When the acquisition draws closer to completion, Venech said the impact on the new company's offerings will become clearer. He said the companies aim to close the deal by the end of the year or early 2016.

With the announcement of the deal, Charter's stock rose $9.72 Tuesday to $193.11 per share.

The new business will be conducted through a partnership, with Charter owning 73.7 percent and Advance/Newhouse owning 26.3 percent.

Bright House — Florida's second-largest cable provider — also runs the Bay News 9 local news channel and has its name on the Philadelphia Phillies spring training complex in Clearwater.

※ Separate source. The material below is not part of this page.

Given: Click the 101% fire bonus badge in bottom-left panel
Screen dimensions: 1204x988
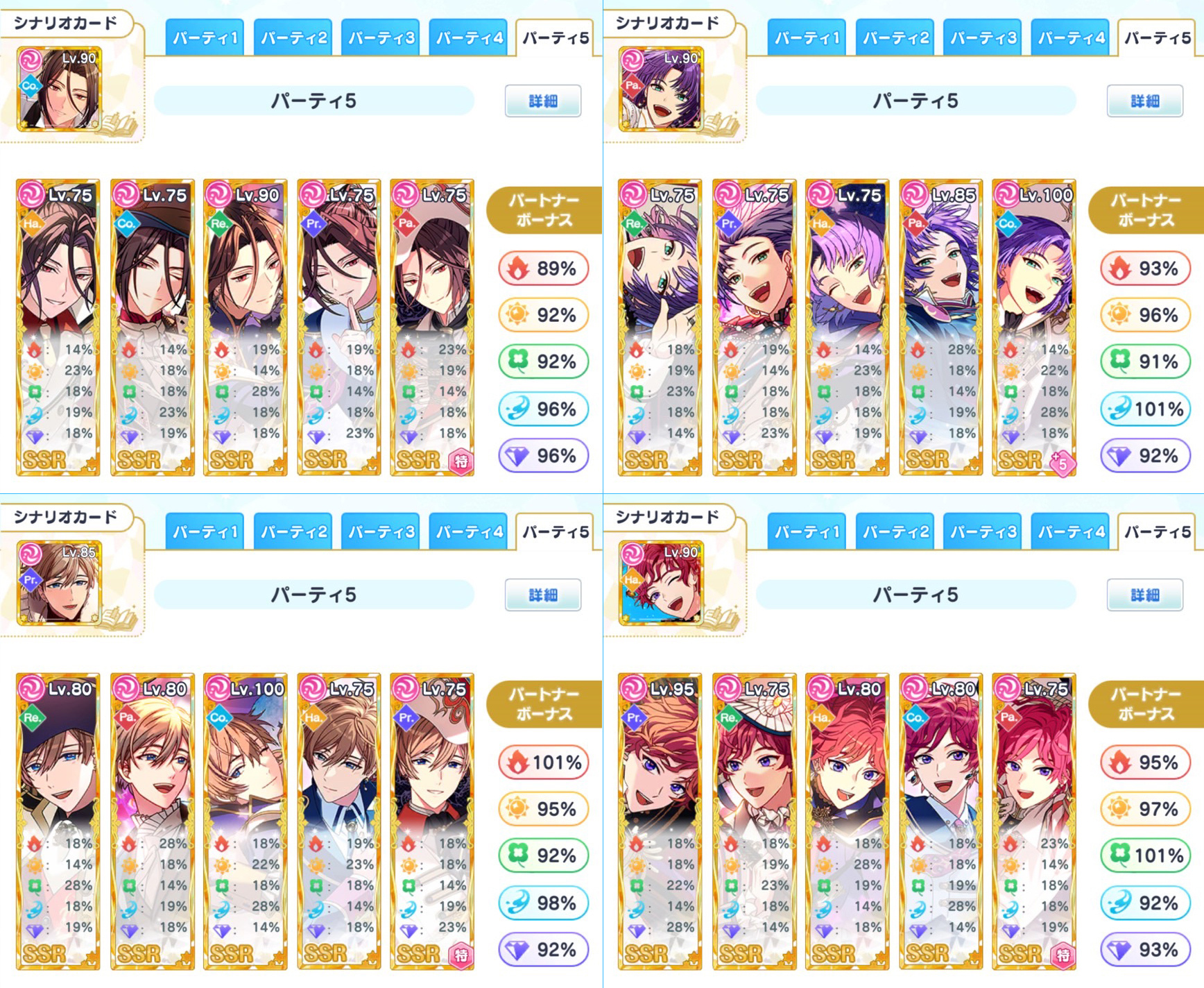Looking at the screenshot, I should click(543, 763).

It has about 2.4 million residential customers while Charter has 5.8 million.

Bright House's biggest market is in Florida, where it has a strong presence in both the Tampa Bay and Orlando metro areas. Bright House also serves customers in Alabama, Indiana, Michigan and California.

Other major holdings of the Newhouse family, run by billionaire Si Newhouse Jr., include Conde Nast, the publisher of such major magazines as Vogue, Vanity Fair, Wired and the New Yorker.

The other newcomer, Frontier, has grown by expanding its cable holdings in rural parts of the country, making Tampa Bay a strategic leap to enter larger markets. Its purchase from Verizon was pegged at $10.5 billion.

Cooper said consumers are being handed one larger monopoly after another with no recourse from regulators. He said if the federal government isn't stopping the Time Warner/Comcast deal, it won't stop the Charter/Bright House acquisition.

"That's the sad truth of where we are in America," Cooper said. "They do not face competition."

Both Frontier and Charter happen to be headquartered in the same city: Stamford, Conn.

Charter's market value is $21.7 billion. Frontier's value is just over $7 billion.